Las aguas enloquecidas eran azotadas por vientos muy fuertes que impulsaban feroces corrientes que se estrellaban contra el casco del barco. Los vientos no tardaron en alcanzar los ciento cincuenta kilómetros por hora, y las olas sobrepasaban los nueve metros de altura. Atrapado en el maelstrom, el Princess Dou Wan no tenía donde refugiarse. Su proa cabeceaba y las olas barrían sus cubiertas al aire libre, corriendo hacia la proa cuando la popa se alzaba y las hélices, girando a toda velocidad, quedaban fuera del agua. Sacudido por todos lados, el barco escoró treinta grados, y la barandilla de estribor a lo largo de la cubierta de paseo desapareció bajo un torrente de agua. Se enderezó muy lentamente y siguió sorteando la terrible tormenta.
Muerto de frío, incapaz de ver algo a causa de la nevisca, el segundo de a bordo Li Po, que montaba guardia, volvió al interior de la timonera y cerró la puerta de golpe. En todos sus días de navegar por el mar de la China nunca había visto la nieve remolinear en mitad de una tormenta tan violenta.
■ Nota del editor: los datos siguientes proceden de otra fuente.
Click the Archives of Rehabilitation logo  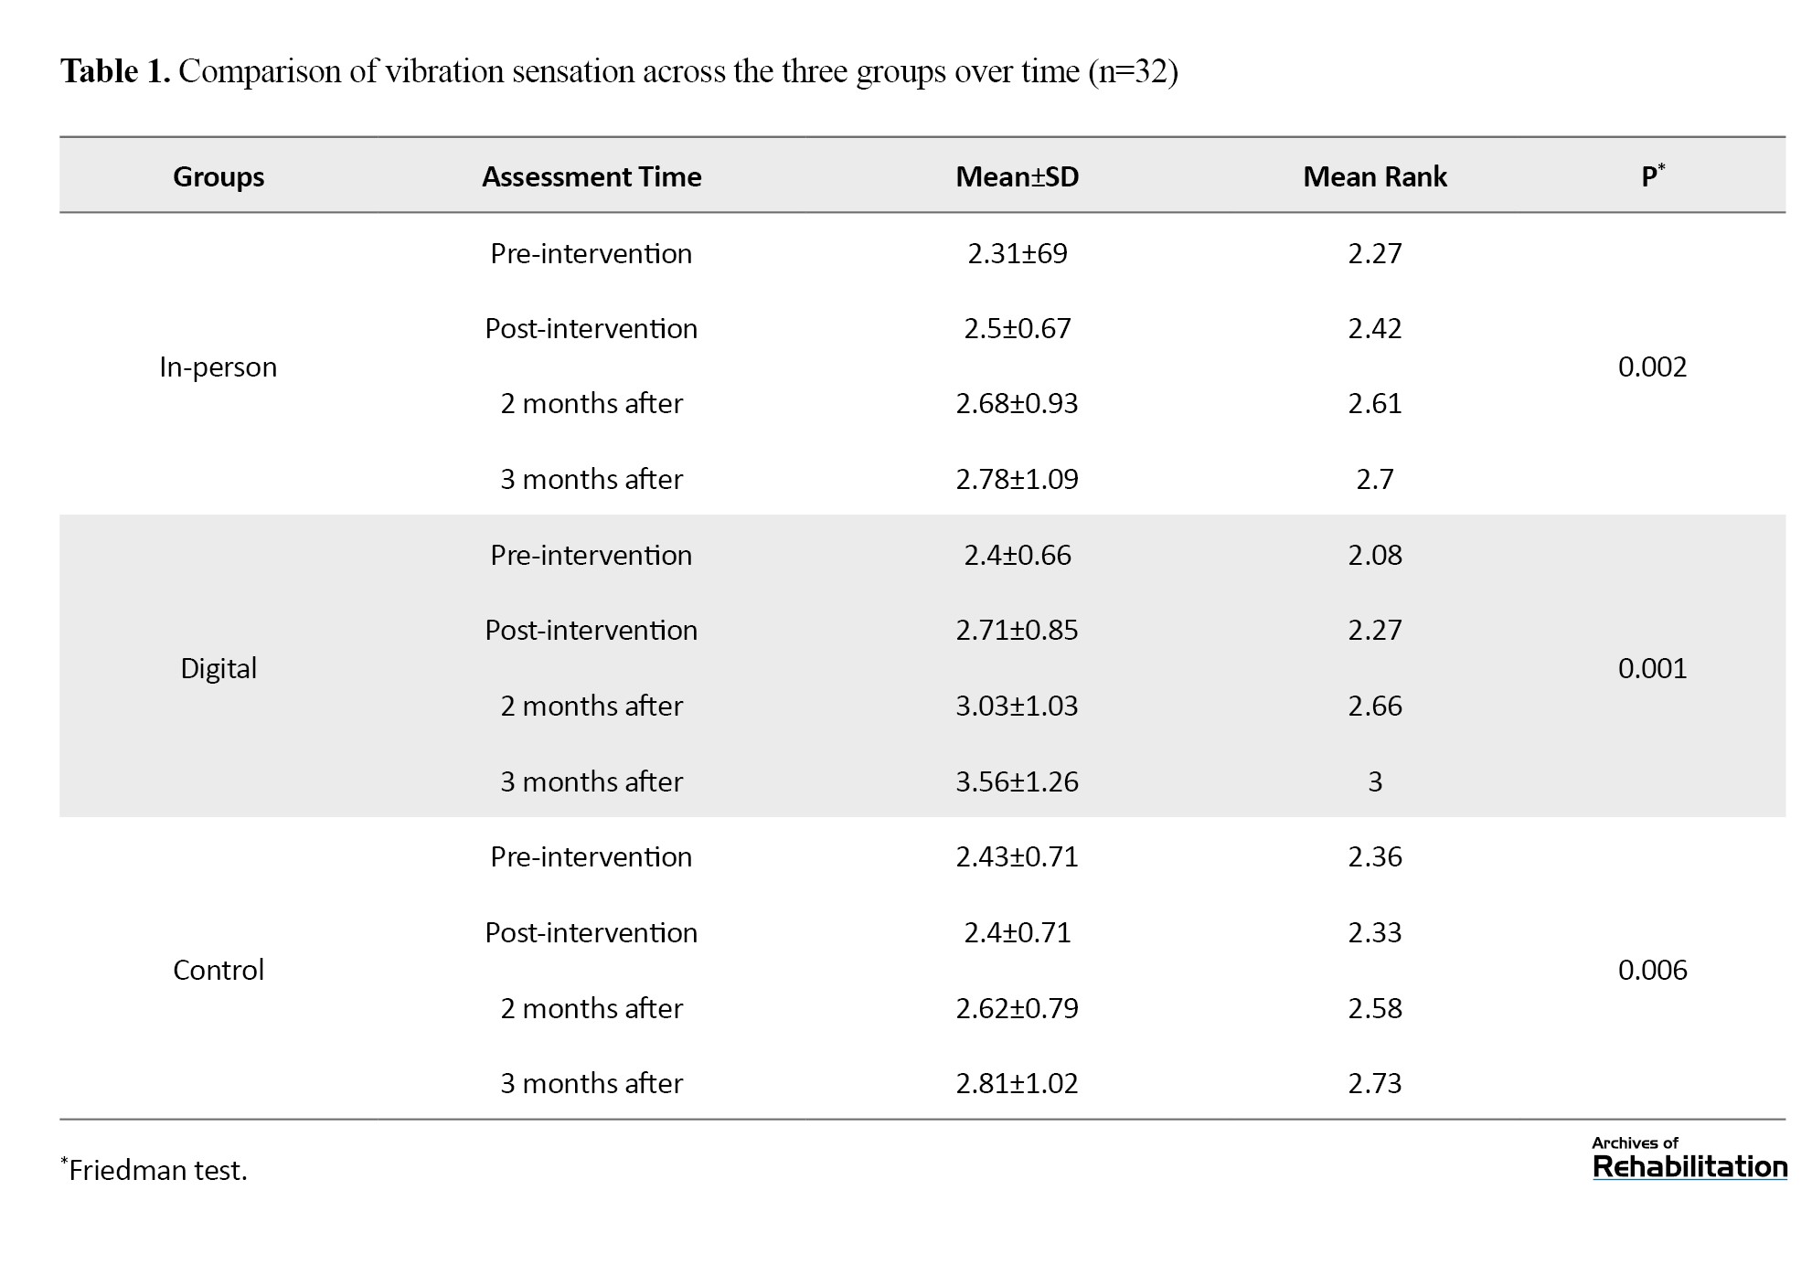pos(1689,1158)
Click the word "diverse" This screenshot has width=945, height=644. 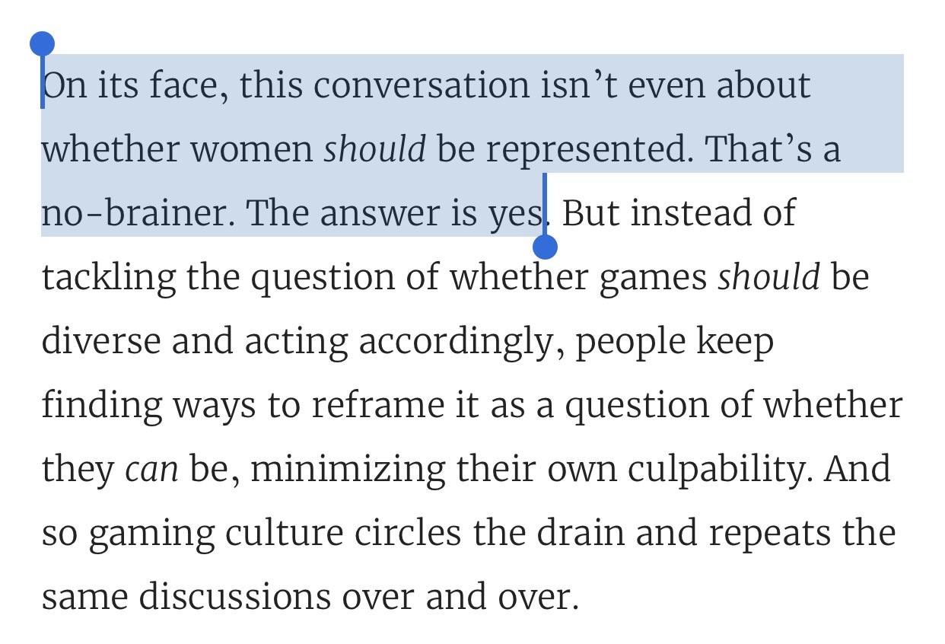tap(100, 342)
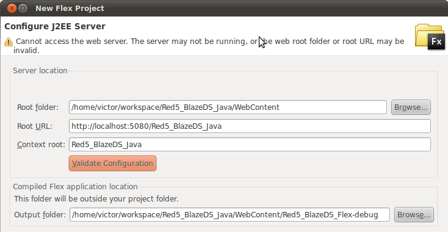Image resolution: width=448 pixels, height=232 pixels.
Task: Maximize the New Flex Project window
Action: [x=23, y=9]
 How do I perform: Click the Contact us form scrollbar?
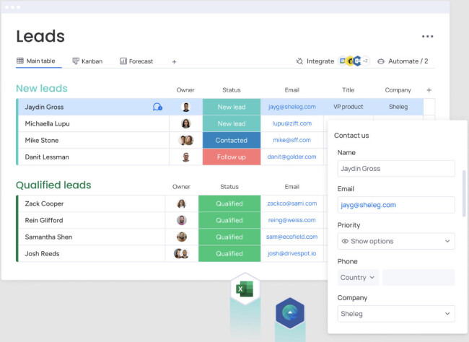click(x=464, y=193)
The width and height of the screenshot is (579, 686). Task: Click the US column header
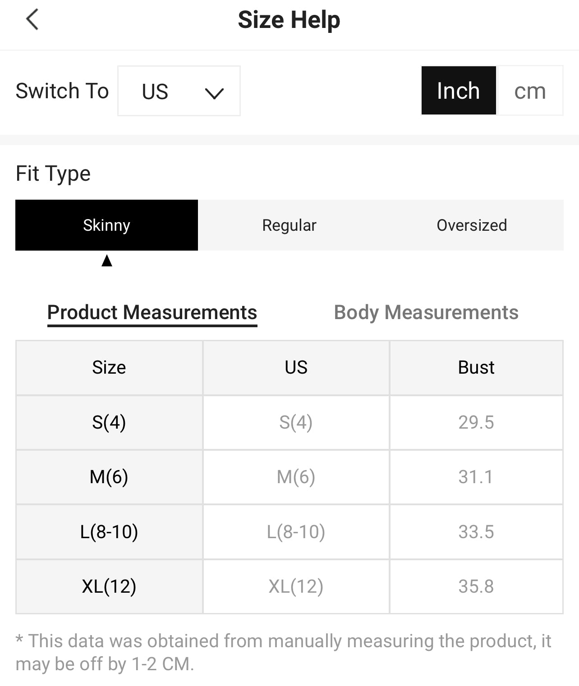[296, 367]
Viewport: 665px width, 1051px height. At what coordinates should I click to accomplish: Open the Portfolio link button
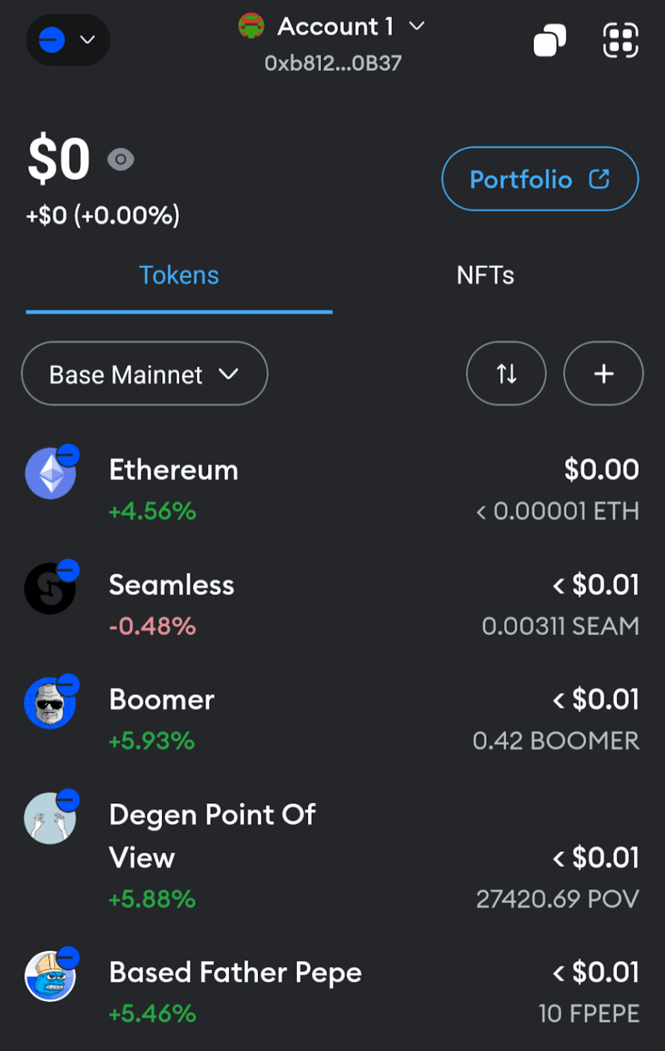coord(540,179)
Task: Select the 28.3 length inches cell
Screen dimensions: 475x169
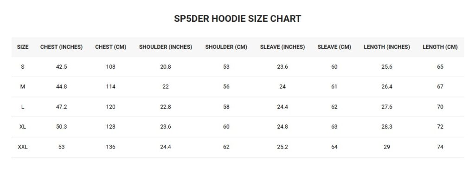Action: [x=387, y=127]
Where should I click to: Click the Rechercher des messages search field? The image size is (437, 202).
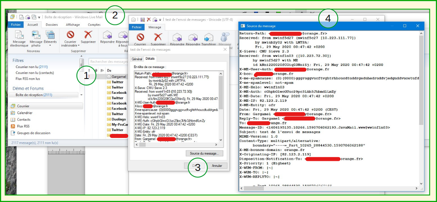(x=107, y=62)
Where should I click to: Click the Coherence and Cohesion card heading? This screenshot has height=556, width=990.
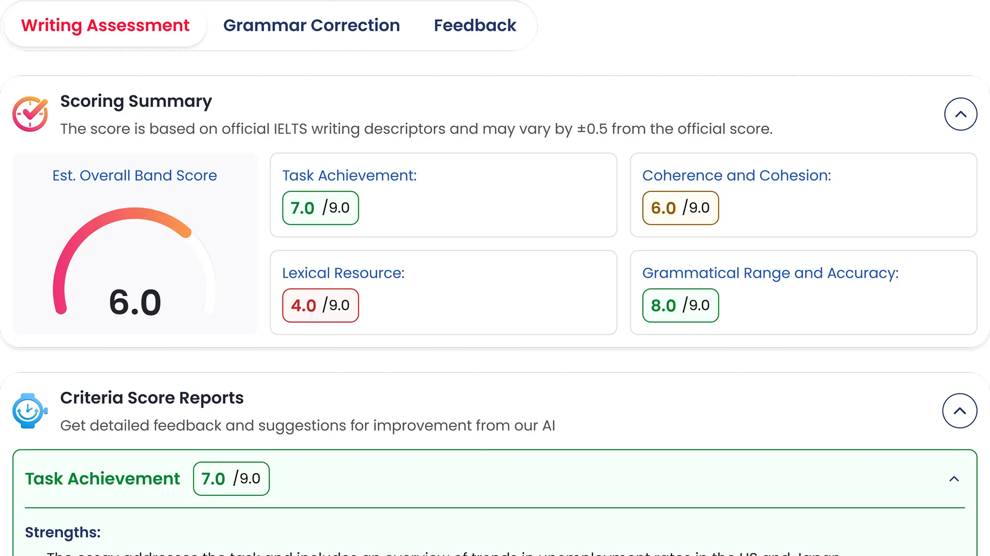pos(736,175)
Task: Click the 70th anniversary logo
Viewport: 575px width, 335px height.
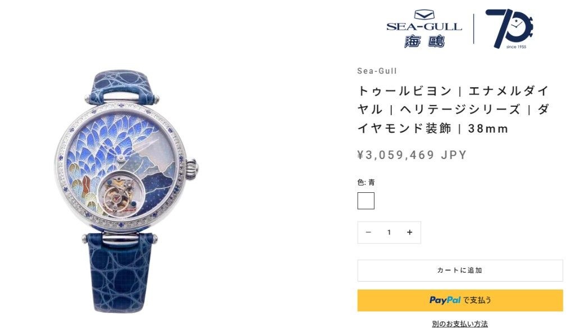Action: click(x=509, y=29)
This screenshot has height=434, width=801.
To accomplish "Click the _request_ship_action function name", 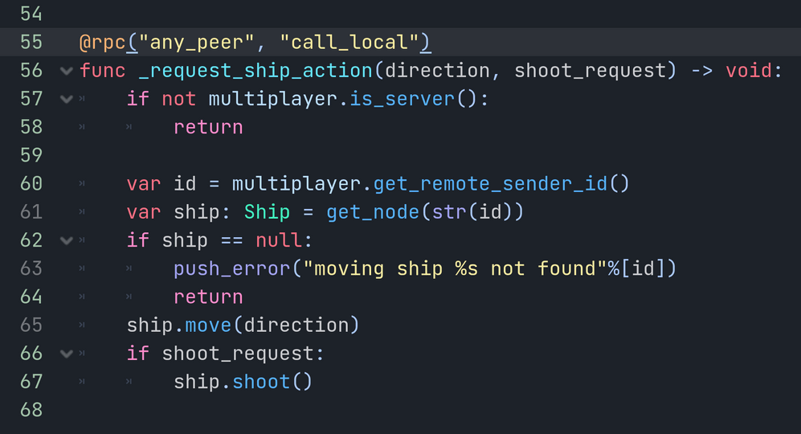I will click(x=255, y=71).
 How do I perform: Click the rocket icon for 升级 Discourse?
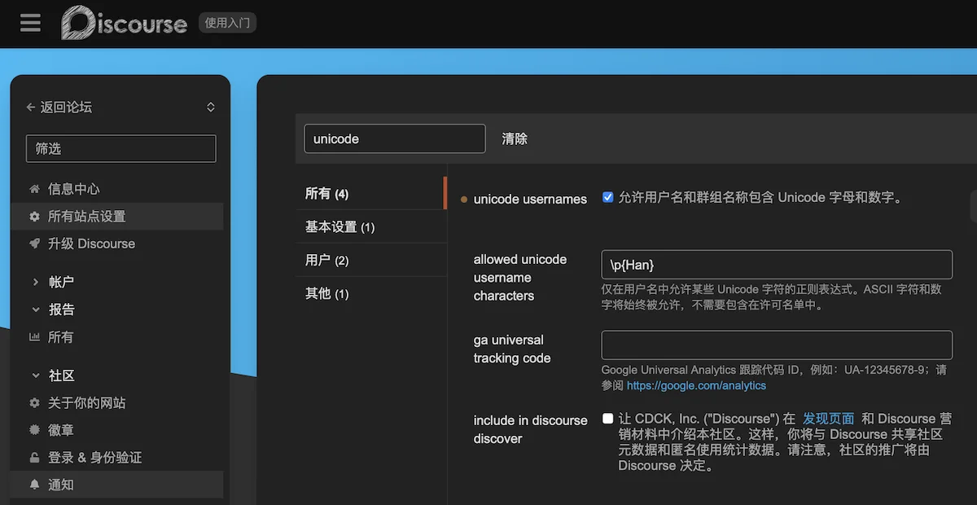(x=34, y=244)
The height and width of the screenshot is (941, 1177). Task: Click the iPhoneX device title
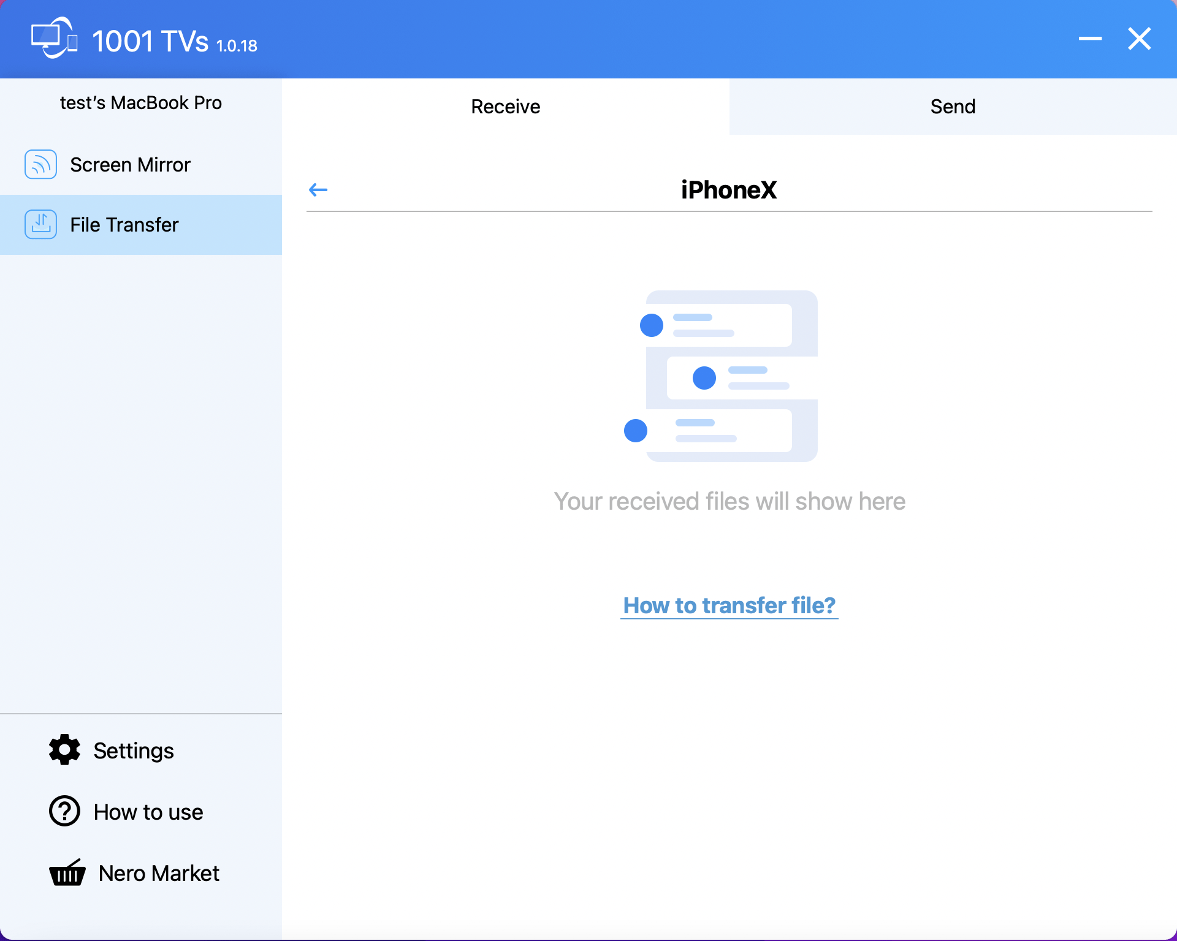729,190
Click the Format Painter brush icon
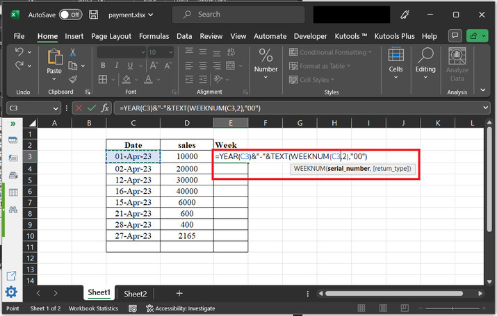 [74, 78]
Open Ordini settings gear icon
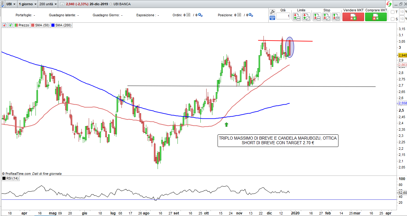The image size is (407, 216). [201, 15]
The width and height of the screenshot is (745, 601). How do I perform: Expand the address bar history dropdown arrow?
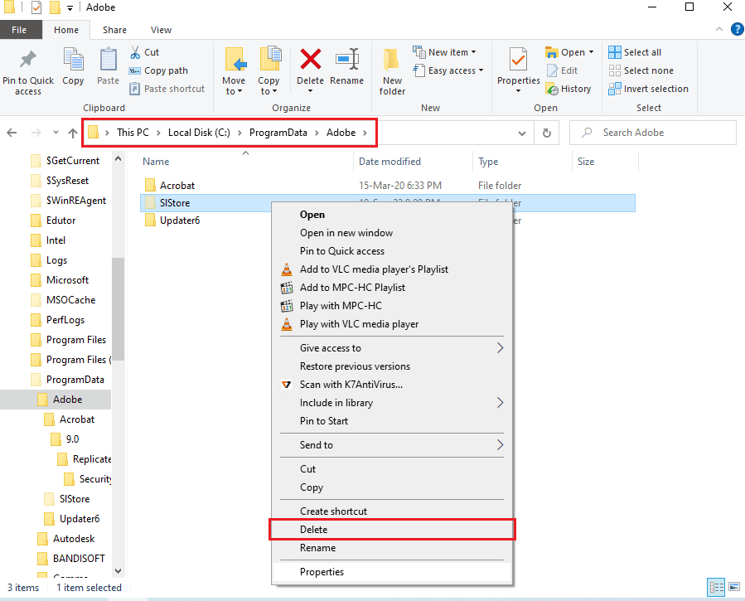tap(522, 133)
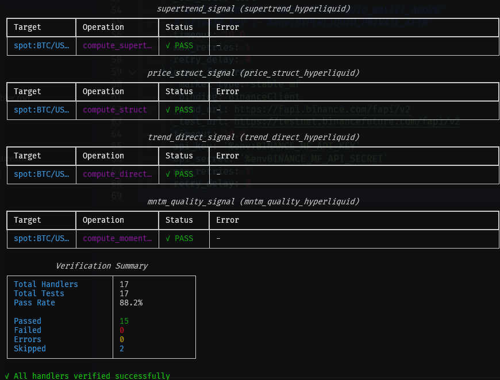Click the checkmark before 'All handlers verified successfully'
This screenshot has width=500, height=380.
5,376
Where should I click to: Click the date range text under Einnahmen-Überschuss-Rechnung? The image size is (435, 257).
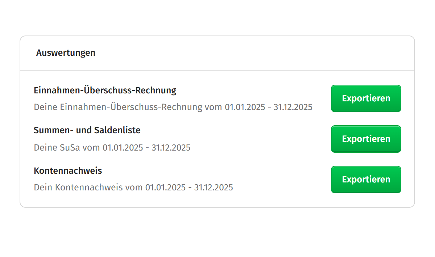[x=173, y=107]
Po no consideraba justo que los dioses enviaran contra el Princess unos vientos tan huracanados, después de recorrer la mitad del mundo y cuando sólo quedaban menos de doscientas millas para llegar a puerto. Durante las últimas dieciséis horas sólo habían avanzado cuarenta millas.
A excepción del capitán Leight Hunt y su jefe de máquinas, que se encontraba en la sala de máquinas, toda la tripulación estaba compuesta por chinos. Hunt, un avezado marinero que había servido doce años en la Royal Navy y dieciocho como oficial en tres diferentes flotas comerciales, había ostentado durante quince años el grado de capitán. De adolescente pescaba con su padre en las aguas de Bridlington, una pequeña ciudad de la costa este de Inglaterra, antes de embarcarse como marinero en un carguero con rumbo a Sudáfrica. Era un hombre delgado, de cabello gris, ojos tristes e inexpresivos, y se sentía muy pesimista sobre las posibilidades de que su barco saliera indemne de aquel infierno.
Dos días antes, uno de los tripulantes le había llamado la atención sobre una grieta descubierta en el revestimiento exterior de la única chimenea. Ahora que el barco estaba soportando una presión increíble, habría dado un mes de sueldo por inspeccionar la grieta. Desechó la idea a regañadientes. Tratar de llevar a cabo una inspección bajo vientos de ciento cincuenta kilómetros por hora y el agua que inundaba las cubiertas habría sido un suicidio. Sentía en sus huesos que el Princess estaba en peligro de muerte, y aceptaba que el destino del barco le había sido arrebatado de las manos.
Hunt clavó la vista en la capa de nieve que cubría las ventanas de la timonera y habló a su segundo sin volverse.